To mark 400 years since the birth of the humble Devon Oke cheese, we have curated a selection box featuring a cheese for every century after the Oke’s inception.
Headlining the 400 Years of British Cheese box, which was featured in the June 2016 issue of Food and Travel Magazine, is the Devon Oke itself, a cheese that some believe is older than Cheddar. Cheese-maker Rachel Stevens discovered the Devon Oke recipe only 20 years’ ago and was delighted to re-create a lost tradition. Her cows' milk cheese has a smooth, firm texture and a mellow, creamy flavour.

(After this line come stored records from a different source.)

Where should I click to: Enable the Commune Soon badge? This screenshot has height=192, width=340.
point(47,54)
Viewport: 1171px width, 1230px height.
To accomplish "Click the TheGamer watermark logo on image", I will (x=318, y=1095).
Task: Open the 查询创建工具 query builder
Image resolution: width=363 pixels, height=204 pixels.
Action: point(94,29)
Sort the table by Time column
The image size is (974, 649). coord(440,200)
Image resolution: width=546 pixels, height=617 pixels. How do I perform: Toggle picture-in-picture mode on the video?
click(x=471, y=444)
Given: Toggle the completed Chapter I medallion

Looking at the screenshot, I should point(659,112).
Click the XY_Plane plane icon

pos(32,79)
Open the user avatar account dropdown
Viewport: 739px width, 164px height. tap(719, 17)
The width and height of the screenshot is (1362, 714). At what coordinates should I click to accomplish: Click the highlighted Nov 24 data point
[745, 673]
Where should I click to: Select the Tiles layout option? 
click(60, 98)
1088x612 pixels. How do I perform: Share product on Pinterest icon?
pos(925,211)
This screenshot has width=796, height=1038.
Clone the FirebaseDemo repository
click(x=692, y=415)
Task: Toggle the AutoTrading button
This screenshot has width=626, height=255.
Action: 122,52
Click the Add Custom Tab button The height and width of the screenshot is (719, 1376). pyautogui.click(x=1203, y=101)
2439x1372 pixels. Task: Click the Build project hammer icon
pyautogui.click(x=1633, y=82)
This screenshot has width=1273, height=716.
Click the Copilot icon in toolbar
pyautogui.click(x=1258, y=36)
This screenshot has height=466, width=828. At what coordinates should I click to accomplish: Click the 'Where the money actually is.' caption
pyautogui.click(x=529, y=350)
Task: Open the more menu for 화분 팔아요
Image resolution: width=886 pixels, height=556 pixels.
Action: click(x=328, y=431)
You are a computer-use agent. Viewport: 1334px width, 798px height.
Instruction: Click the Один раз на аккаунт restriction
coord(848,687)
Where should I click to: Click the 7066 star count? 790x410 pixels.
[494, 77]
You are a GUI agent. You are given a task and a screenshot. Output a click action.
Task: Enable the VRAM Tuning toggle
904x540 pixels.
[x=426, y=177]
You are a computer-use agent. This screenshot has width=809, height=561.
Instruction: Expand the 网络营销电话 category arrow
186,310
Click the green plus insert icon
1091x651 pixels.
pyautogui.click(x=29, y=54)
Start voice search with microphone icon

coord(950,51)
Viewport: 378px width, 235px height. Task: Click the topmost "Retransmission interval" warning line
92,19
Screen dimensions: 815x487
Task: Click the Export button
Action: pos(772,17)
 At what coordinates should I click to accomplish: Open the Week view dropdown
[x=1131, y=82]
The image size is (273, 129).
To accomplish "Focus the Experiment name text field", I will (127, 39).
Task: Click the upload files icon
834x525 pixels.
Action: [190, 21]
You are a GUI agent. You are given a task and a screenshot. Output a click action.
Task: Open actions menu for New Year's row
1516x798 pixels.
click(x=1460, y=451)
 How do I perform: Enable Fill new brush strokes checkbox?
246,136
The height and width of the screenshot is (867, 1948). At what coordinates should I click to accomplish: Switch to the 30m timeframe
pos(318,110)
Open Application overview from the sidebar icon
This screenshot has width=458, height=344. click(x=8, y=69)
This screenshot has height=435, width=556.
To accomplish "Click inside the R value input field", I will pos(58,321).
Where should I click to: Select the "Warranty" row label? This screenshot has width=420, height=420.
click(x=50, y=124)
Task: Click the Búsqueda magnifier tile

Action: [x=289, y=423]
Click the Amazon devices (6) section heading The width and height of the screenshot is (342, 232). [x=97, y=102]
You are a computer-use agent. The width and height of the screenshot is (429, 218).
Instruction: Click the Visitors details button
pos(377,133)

Accompanying the Devon Oke is the 18th-century Colston Basset Stilton, a pasteurised vegetarian cheese. Made by Billy Kevan and his team in Nottinghamshire, Colston Bassett is one of the only hand-ladled Stiltons still in existence. Hand-ladling produces an intensely rich and creamy cheese; and the Colston Bassett flavour is deep, lingering and complex.
Duckett's Caerphilly, made by Tom Calver at Westcombe Dairy, is representing the 19th century in our 400 Years of British Cheese box. This is one of the last standing traditional Caerphilly’s. It’s lactic, crumbly and fresh.
A pasteurised English brie-style cheese, with the thinnest rind and a fruity tang brings us into the 20th century. The Tunworth is the closest cheese this country has produced to a camembert.
Developed by Stacey Hedges, who only started making cheese in 2004, Tunworth has the thinnest possible rind, an undulating surface, and a profoundly fruity tang - enough to convince a Frenchman that this was made on his terroir.